Whenever Balsamiq is not used, clients waste tens if not hundreds of hours of work by going over little details before agreeing to the final work flow and then coming back to change it.
The product shines when it comes to agile development and communication, it cuts down time and forces the customer and developer, product and design team to look and feel the app purely from the user experience perspective. Most end-users will care more about your app experience than about the background’s hue.
Balsamiq is also great for those who are not Photoshop or Illustrator experts; anyone who knows how to use PowerPoint can be a Balsamiq Rock Star in minutes. In fact, I actually make it an effort to get non-technical or design stakeholders to experience the creation of a simple wireframe in five minutes via WebEx or in person.
Overall, it is a super useful tool for anyone who wants to envision the final product. In my start up days, I have seen angels and investors pitched solely on their Balsamiq designs. Can't disclose who but they are doing well. ;‐)
Can you tell me about a specific project where Balsamiq Mockups was especially useful?
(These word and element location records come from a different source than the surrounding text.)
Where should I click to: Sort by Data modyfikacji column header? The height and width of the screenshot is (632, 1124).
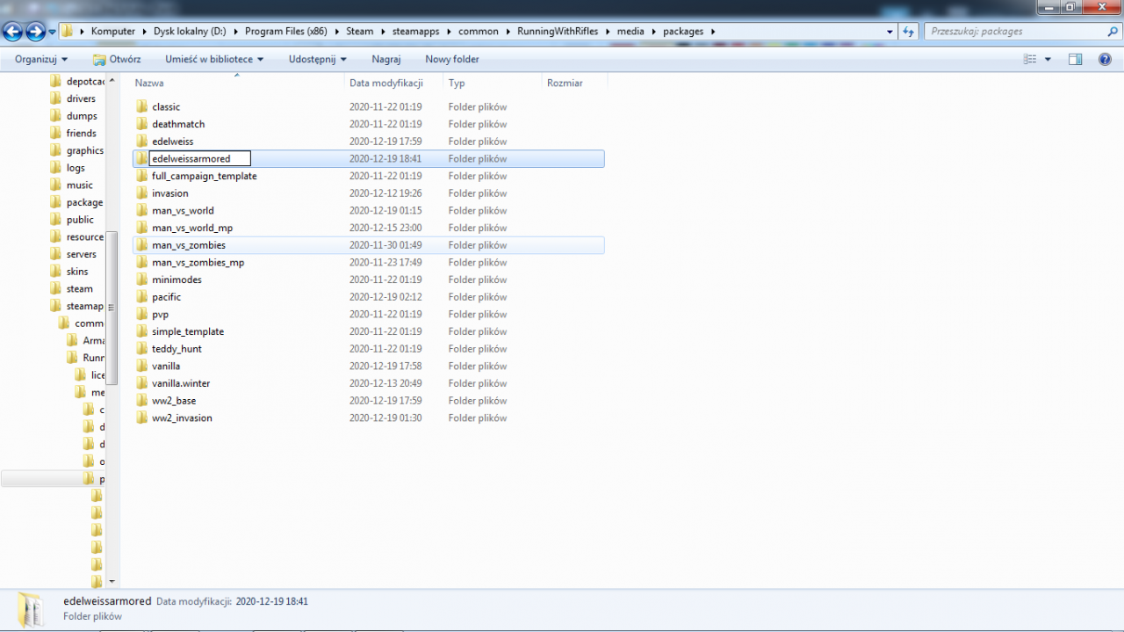click(386, 83)
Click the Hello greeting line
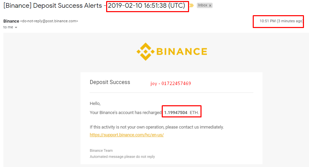The image size is (309, 167). tap(95, 104)
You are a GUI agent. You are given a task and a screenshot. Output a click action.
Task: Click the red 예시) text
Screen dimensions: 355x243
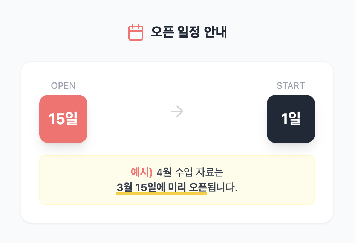pos(141,173)
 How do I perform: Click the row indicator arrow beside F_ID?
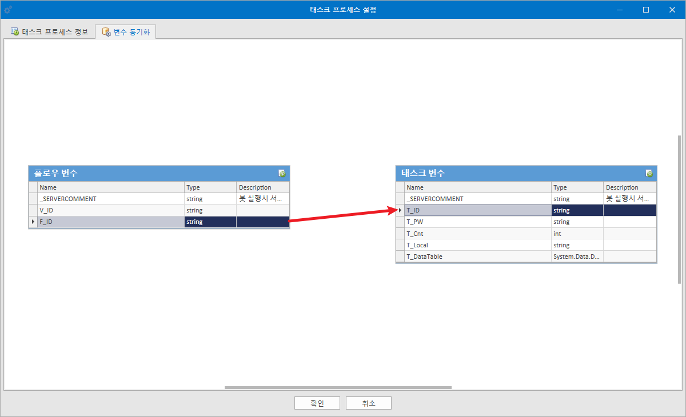(x=33, y=222)
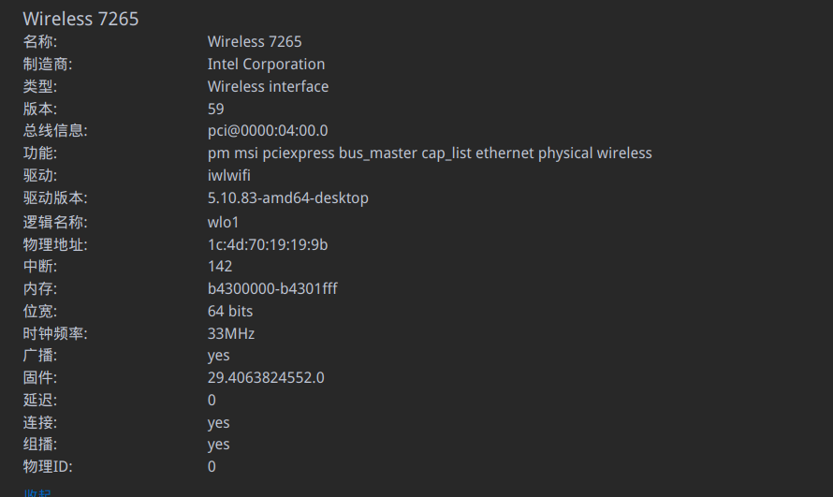Click the Wireless 7265 heading
This screenshot has height=497, width=833.
tap(80, 19)
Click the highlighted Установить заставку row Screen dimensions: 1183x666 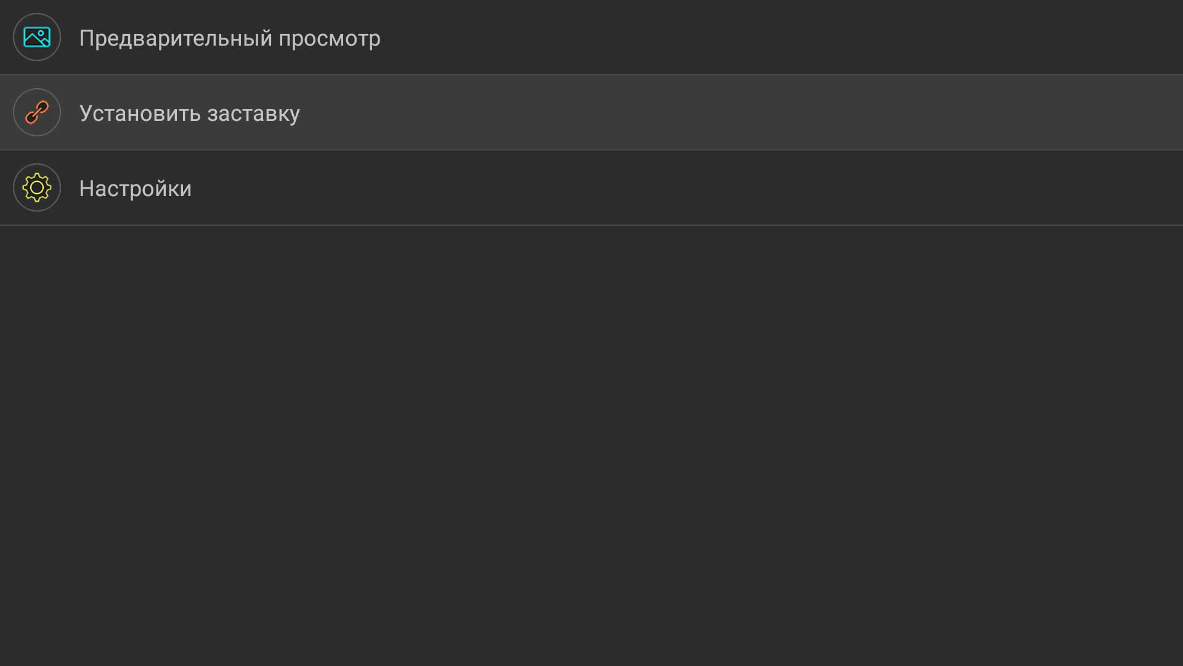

I was already knee‐deep in three mobile projects when we won another project for a well‐known Fortune firm asking an aggressive schedule. I could not afford to lose the client; mobile engineers suggested Balsamiq. I checked out the product and was quickly amazed at the rapid UI wireframe features and how easy it was to use for web and mobile.
After the project ended, I conducted a project review and noted that Balsamiq reduced our overall design efforts by 60 percent, which I was very happy about on the project profitability end. The client was equally thrilled when they saw how good the app wireframe without spending weeks perfecting the wireframe and graphic design when using mainstream design tools. In fact, the VP of Engineering loved the tool and mandated all internal designers and product managers to use it moving forward.
Thank you, Wayne, for sharing your insights and recommendations. You are a Champion!